In 1996, a 450-seat library was installed in the renovated premises of the former Toulouse Tobacco Factory, which is now listed as a historical monument. Two other libraries make up Toulouse 1 Capitole's library facilities: the Garrigou library located in the heart of the historic building of the old Faculties and the Boutaric library. These libraries collaborate with the documentation centers of the university's teaching and research units.

In terms of written and documentary heritage, 320,000 e-books complete a collection of 568,000 printed works, 57,000 theses and dissertations. Over 80,500 online journals are added to the 390 print journal subscriptions; while some 75 specialized databases allow for in-depth bibliographic research.

== Faculty ==
- Hugues Kenfack, (born August 29, 1967), professor of law.
- Jean-Jacques Laffont, (13 April 1947 – 1 May 2004), economist.
- Paul Seabright, (born 8 July 1958), professor of economics.
- Jean Tirole, (born 9 August 1953), professor of economics, Nobel Prize in economic sciences in 2014.

== Doctorat honoris causa ==
Since the founding of today's Université Toulouse Capitole, countless professors, deans, directors, presidents of faculties, institutes, universities and regions, advisors and ministers have been awarded honorary doctorates by the university (see the complete list).

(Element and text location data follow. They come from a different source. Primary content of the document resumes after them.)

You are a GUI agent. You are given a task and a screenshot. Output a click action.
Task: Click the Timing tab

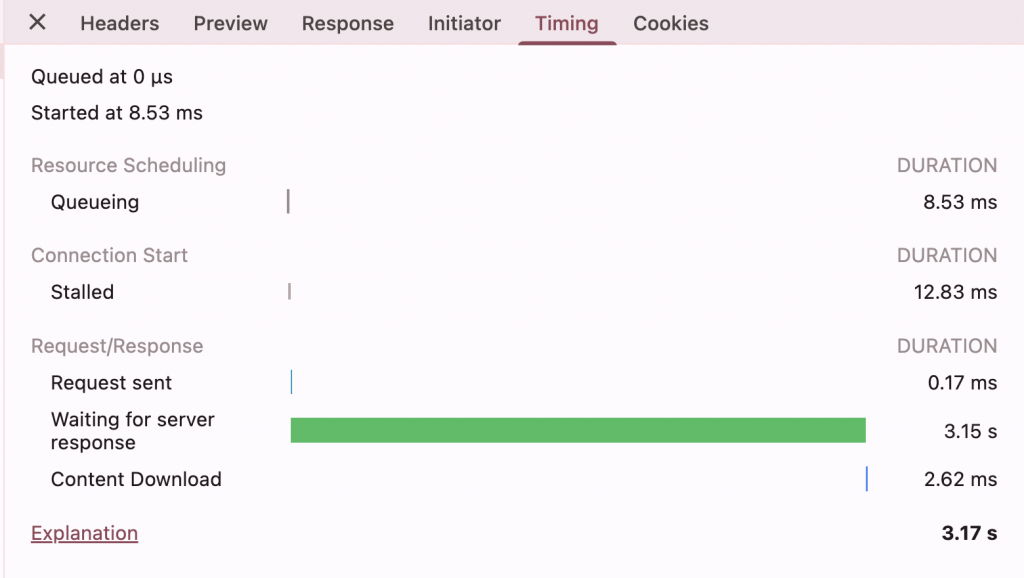pos(567,24)

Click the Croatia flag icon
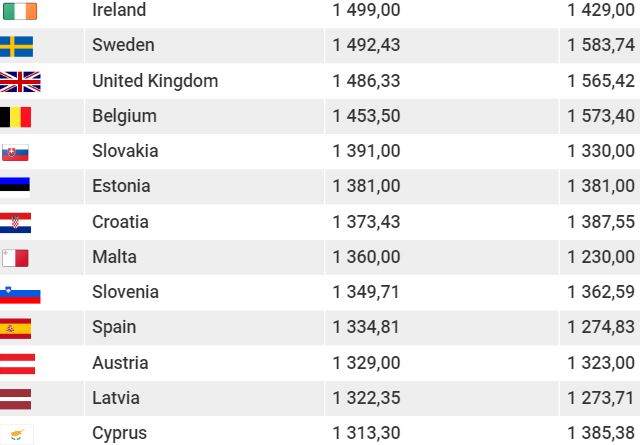point(16,222)
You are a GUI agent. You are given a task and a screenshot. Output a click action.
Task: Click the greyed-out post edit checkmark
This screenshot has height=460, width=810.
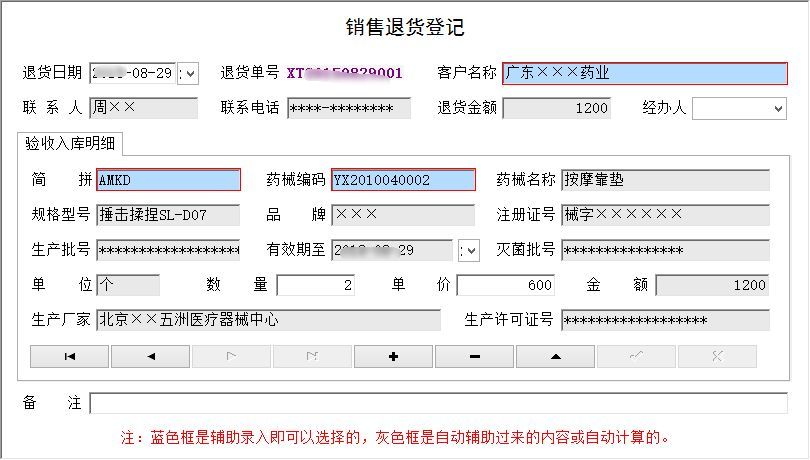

This was notably the case for José Luis Rodriguez Zapatero, Spain's former socialist prime minister, honored in 2015. The same year, Vassilios Skouris, then President of the European Court of Justice, also received the title. After the DHC awarded on June 9, 2023 to Ursula von der Leyen, President of the European Commission, and the German Judge of the Constitutional Court, Dieter Grimm was awarded a DHC on November 28, 2024, and Spanish writer Javier Cercas on December 8, 2025.

== Notable alumni ==

- Vincent Auriol - President of the République (1947-1954) under the IV^{e} Republique.
- Jaume Bartumeu - Former Prime Minister of Andorra
- Ramazan Bashardost - Afghan politician and former Minister of Planning of Afghanistan
- Jean-Pierre Bel - Former President of the French Senate
- Bertrand Delanoë - Former Mayor of Paris
- Nassim Belkhayat, CEO and co-founder of Neo Motors based in Morocco
- Carole Delga - President of the Regional Council of Occitanie
- Marguerite Dilhan first woman to open her own law firm and to plead before a criminal court in France at a time when women were not yet allowed to vote.
- Marlène Dolveck - Executive Vice President at CMA CGM, former CEO of SNCF Gares & Connexions
- Richard Ferrand - Former President of the French National Assembly
- Philippe Folliot - French senator
- Cho Hyun - Minister of Foreign Affairs of South Korea
- Mamadou Philippe Karambiri - Burkinabé evangelical pastor and founder of the International Evangelism Center - African Interior Mission
- Jean Laffitte - Prelate of the Catholic Church, former Secretary of the Pontifical Council for the Family
- Gaston Monnerville - French politician who served as the first President of the Senate under the Fifth Republic from 1958 to 1968
- Jean-Luc Moudenc - Mayor of Toulouse
- Alice Nkom - First woman lawyer of Cameroon and LGTB+ leader
- Hélène Parisot - French professional track cyclist
- Sylvia Pinel - Former Minister of Housing, French politician
- Aurélien Pradié - French politician
- Gilbert Saboya Sunyé - Andorran politician, former Minister of Foreign Affairs of Andorra
- Christine de Veyrac - French politician
- Christos Zois - Greek politician
- Trần Văn Giàu - Vietnamese revolutionary, leader of the Viet Minh in South Vietnam from 1945 to 1951.